> _GIVEN INSTRUCTION A_: List every place name that appears in the Bolivia travel note.
> _GIVEN INSTRUCTION B_: Repeat the Bolivia travel note word for word, starting at "June 7, 2002" and ending at "of alpaca wool.".

:: GIVEN PASSAGE

Travels in Bolivia & Peru #1: Humbled in Bolivia

June 7, 2002

Greetings from Cusco, Peru. I'm off to Machu Picchu
tomorrow, but thought I'd take a few minutes to jot down
some thoughts from my time in Bolivia...

We flew into La Paz and were greeted in the small airport by
my sister Jessica's shining face. It seems that the months
living and studying in Bolivia have been very good to her.
She wore a brilliant turquoise sweater made of alpaca wool.
Alpaca is a funny-looking (to me) llama-cousin prevalent in
these parts.

Within a few minutes, I was feeling very out of sorts. I'd
had a few warnings about the effects of flying into the high
altitudes here, but with typical 20-something-male
perspective, I never figured, it would apply to me. It took
me several days to feel normal. Hills and stairs left me
unnervingly breathless...

And that's unfortunate for a traveler in La Paz, because the
city is as full of hills as San Francisco. Charming colonial
squares and big cathedrals, and locals who took the hills up
and down at a pace that made my lungs and head hurt even
more to watch.

::::
:: DATASET CONTENT

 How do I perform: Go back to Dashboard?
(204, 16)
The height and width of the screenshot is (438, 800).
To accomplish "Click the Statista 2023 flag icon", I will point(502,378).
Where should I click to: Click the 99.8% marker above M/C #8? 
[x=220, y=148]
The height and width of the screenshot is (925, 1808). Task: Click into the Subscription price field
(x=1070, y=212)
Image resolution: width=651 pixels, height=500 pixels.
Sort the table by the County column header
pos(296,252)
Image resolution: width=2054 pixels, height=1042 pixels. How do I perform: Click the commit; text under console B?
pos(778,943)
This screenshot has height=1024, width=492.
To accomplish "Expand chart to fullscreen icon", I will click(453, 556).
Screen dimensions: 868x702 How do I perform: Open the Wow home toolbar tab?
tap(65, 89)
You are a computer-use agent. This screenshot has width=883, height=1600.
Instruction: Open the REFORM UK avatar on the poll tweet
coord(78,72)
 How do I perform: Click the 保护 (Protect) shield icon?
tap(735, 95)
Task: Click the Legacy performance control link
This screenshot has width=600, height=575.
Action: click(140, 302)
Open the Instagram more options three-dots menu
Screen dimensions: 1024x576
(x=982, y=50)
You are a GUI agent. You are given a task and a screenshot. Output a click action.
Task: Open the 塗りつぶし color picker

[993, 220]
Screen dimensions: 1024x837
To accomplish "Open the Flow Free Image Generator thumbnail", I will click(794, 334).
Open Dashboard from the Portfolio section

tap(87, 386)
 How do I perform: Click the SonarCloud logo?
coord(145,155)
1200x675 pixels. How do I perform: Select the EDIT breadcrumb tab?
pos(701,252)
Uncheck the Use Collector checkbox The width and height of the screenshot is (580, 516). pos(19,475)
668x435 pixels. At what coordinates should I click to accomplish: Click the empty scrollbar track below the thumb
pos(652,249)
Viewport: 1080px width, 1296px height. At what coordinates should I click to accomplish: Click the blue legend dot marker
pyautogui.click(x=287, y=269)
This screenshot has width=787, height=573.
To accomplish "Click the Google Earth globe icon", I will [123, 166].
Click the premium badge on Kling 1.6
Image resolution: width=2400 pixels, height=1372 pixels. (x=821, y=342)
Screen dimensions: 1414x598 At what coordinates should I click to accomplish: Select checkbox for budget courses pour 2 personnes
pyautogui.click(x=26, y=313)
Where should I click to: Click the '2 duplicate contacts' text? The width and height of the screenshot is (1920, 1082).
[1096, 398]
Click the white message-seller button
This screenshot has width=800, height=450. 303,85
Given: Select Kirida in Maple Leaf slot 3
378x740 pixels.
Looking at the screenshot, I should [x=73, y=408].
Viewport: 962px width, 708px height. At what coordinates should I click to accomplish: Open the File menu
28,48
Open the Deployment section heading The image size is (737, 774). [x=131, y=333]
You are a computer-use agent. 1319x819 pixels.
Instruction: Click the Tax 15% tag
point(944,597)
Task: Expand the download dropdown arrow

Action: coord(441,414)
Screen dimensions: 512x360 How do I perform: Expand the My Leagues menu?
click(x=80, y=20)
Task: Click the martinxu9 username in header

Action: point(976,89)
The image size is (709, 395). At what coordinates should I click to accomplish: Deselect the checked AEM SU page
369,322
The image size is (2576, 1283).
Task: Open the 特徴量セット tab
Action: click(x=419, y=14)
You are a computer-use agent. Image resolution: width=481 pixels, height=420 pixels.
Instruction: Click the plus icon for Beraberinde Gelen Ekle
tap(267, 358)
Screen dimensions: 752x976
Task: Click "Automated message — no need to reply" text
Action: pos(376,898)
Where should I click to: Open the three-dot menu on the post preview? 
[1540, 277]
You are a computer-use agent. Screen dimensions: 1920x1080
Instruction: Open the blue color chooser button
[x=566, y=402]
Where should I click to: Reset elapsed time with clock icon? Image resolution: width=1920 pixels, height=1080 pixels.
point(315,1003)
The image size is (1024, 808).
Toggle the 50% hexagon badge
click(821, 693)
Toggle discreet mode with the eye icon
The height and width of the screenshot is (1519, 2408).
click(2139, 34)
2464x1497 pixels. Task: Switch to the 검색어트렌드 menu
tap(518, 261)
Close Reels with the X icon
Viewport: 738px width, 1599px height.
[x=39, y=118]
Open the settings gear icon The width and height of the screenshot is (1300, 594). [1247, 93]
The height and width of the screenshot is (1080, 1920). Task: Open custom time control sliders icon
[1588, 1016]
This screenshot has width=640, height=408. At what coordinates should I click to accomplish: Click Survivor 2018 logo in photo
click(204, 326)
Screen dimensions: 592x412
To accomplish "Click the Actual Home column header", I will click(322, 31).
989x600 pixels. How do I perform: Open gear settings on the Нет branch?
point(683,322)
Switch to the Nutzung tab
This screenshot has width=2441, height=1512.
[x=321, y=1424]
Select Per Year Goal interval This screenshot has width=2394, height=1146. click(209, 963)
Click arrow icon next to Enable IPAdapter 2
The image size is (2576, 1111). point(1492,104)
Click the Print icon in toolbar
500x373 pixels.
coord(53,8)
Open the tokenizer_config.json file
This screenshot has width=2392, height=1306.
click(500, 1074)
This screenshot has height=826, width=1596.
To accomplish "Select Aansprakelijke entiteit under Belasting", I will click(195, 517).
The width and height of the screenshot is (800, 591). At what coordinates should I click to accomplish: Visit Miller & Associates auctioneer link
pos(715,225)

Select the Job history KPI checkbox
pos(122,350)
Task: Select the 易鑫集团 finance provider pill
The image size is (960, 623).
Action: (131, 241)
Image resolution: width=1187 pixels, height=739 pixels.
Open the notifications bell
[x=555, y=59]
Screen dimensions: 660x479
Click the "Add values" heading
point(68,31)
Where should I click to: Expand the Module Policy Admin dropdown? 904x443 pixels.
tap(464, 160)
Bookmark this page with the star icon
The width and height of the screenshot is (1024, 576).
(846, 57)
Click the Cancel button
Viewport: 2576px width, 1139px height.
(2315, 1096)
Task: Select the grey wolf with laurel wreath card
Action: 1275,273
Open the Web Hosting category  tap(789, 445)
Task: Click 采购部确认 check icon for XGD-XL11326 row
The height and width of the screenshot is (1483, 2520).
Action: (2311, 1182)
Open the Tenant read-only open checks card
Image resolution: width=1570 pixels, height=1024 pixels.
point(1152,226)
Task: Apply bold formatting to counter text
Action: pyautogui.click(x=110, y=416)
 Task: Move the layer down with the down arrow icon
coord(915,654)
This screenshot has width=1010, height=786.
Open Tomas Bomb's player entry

::::

> _EXERCISE ANSWER A_: Bolivia, Peru, Cusco, Machu Picchu, La Paz, San Francisco

> _EXERCISE ANSWER B_:
June 7, 2002

Greetings from Cusco, Peru. I'm off to Machu Picchu
tomorrow, but thought I'd take a few minutes to jot down
some thoughts from my time in Bolivia...

We flew into La Paz and were greeted in the small airport by
my sister Jessica's shining face. It seems that the months
living and studying in Bolivia have been very good to her.
She wore a brilliant turquoise sweater made of alpaca wool.